▶ _GOAL_
Render every line of the rows below as a JSON list of strings, one string per line, with blank lines skipped and the pictures left out.
* begin GIVEN RECORDS *
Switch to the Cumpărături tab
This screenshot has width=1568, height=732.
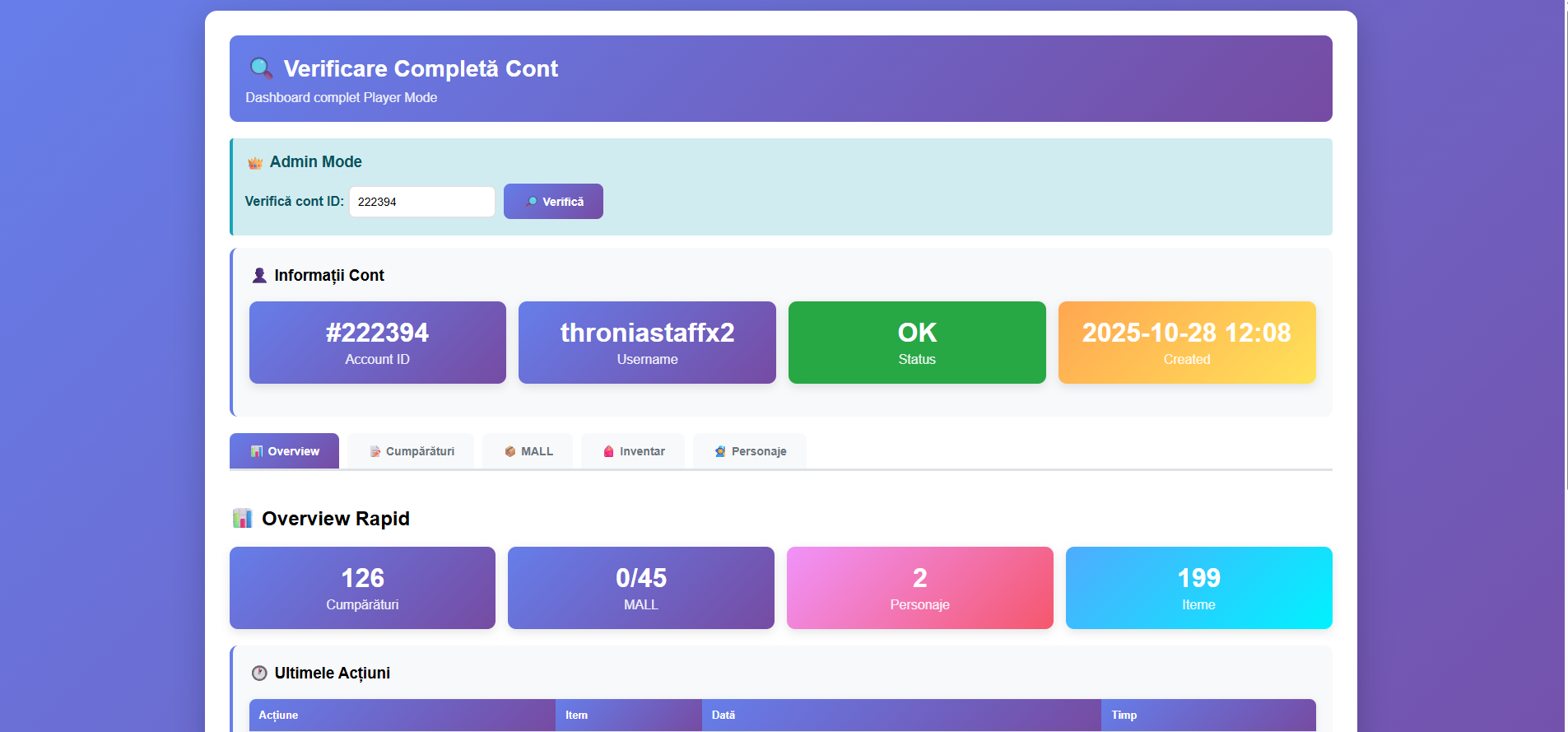pyautogui.click(x=410, y=450)
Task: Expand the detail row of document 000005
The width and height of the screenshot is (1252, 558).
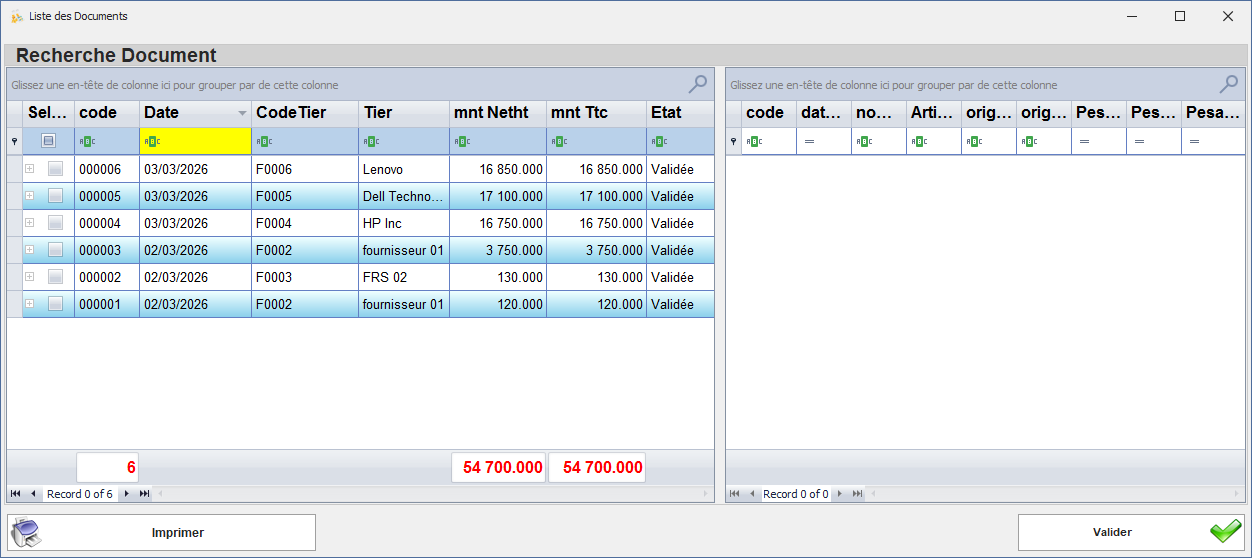Action: (x=30, y=196)
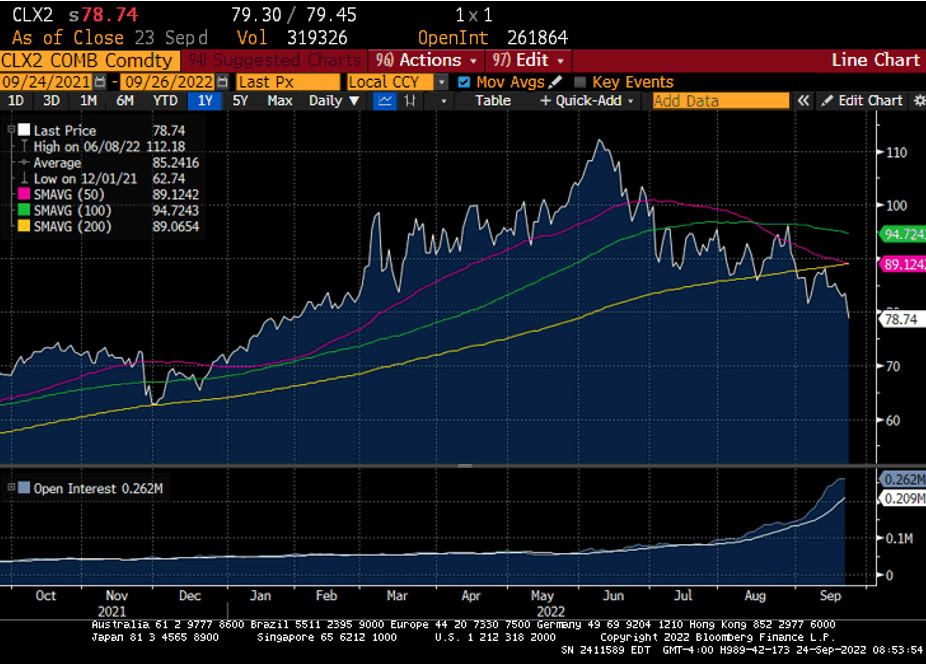Click the Add Data input field
The width and height of the screenshot is (926, 664).
coord(720,101)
* end GIVEN RECORDS *
▶ _THE ANSWER_
[
  "Switch to the Cumpărături tab",
  "This screenshot has width=1568, height=732.",
  "pyautogui.click(x=410, y=450)",
  "Task: Expand the detail row of document 000005",
  "The width and height of the screenshot is (1252, 558).",
  "Action: (x=30, y=196)",
  "Click the Add Data input field",
  "The width and height of the screenshot is (926, 664).",
  "coord(720,101)"
]